SAM-e (S-adenosylmethionine) is an amino acid derivative synthesised by the body. It provides effective pain relief and can reduce fibromyalgia pain. Taking a SAM-e supplement is the only way to increase the amount levels in the body, because the substance can’t be derived from the food we eat. Clinical trials found that SAM-e can reduce the number of trigger points and areas of pain, lessen pain and fatigue, and improve mood in fibromyalgia patients.

Intramuscular injections of vitamin B12 and magnesium sulphate have been helpful against pain, insomnia, and fatigue. Treatment is usually for three to six months or more, and often relapses occur.

DHEA (dehydroepiandrosterone) is a hormone produced by the adrenal glands that acts as a precursor to testosterone and oestrogen. DHEA assists with muscle repair and building strength, providing energy, improving memory and mood, and slow down the aging process.

Most people with fibromyalgia complain of trouble sleeping. Regardless of the length of sleep, a person with fibromyalgia often wakes up still feeling tired.
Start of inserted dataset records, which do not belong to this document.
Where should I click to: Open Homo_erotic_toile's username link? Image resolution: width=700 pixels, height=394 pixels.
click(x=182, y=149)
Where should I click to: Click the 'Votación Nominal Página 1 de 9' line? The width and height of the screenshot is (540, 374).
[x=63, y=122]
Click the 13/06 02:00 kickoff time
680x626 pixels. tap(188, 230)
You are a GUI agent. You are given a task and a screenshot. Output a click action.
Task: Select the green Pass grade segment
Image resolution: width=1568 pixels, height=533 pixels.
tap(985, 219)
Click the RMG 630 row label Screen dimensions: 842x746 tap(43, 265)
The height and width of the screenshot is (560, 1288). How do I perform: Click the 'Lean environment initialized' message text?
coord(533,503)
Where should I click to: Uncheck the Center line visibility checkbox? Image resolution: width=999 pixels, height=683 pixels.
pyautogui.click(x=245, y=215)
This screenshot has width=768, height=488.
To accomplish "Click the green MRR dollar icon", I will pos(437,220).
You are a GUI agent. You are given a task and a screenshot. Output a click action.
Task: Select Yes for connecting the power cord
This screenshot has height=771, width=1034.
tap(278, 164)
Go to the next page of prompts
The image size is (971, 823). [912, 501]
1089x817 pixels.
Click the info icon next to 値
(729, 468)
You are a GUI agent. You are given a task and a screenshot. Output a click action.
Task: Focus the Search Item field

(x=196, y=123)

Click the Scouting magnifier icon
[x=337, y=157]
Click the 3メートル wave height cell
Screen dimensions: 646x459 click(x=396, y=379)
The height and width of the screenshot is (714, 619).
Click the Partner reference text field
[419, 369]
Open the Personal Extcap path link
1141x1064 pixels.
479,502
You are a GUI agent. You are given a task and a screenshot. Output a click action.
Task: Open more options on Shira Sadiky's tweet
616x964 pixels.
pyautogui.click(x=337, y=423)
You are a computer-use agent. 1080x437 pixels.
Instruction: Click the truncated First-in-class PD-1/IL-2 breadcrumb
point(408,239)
Pain and anxiety can compound sleeping problems.

Clinical trials have shown that sleep patterns observed in fibromyalgia patients significantly improved with melatonin treatment. Melatonin, an endocrine hormone released by the pineal gland, enables humans and other animals to set the daily and seasonal variations of biological functions, such as behaviour and reproduction. The natural release is dependent upon darkness; hence melatonin is an important part of falling asleep at night. Melatonin occurs naturally in pineapple, banana, oranges, oats, sweet corn, rice, tomatoes, and barley.

The body produces less melatonin as we age, so a person more than 60 years of age with insomnia will benefit from taking melatonin.

Probiotic supplementation (containing Lactobacillus acidophilus) can be used to ensure maintenance of gastrointestinal and immune health.

5-HTP (5-hydroxytryptophan) dietary supplement help raise serotonin levels in the brain. 5-HTP is an amino acid used in the production of serotonin and melatonin and may help to increase deep sleep and reduce pain, for those with fibromyalgia. In one study published in the Alternative Medicine Review, researchers found taking 5-HTP may improve some of the symptoms of fibromyalgia such as depression, anxiety, sleep disturbance, fatigue, morning stiffness, and pain control.

5-HTP is made from tryptophan, an amino acid found in turkey, chicken, milk, potatoes, pumpkin, sunflower seeds, turnip and collard greens, and seaweed.
Eliminating problem foods can make a significant difference to symptoms, for a person with fibromyalgia. Pain, fatigue, and irritable bowel symptoms like bloating and constipation should improve.

A nutritional specialist can make sure you don’t miss out on essential nutrients when you eliminate problem foods.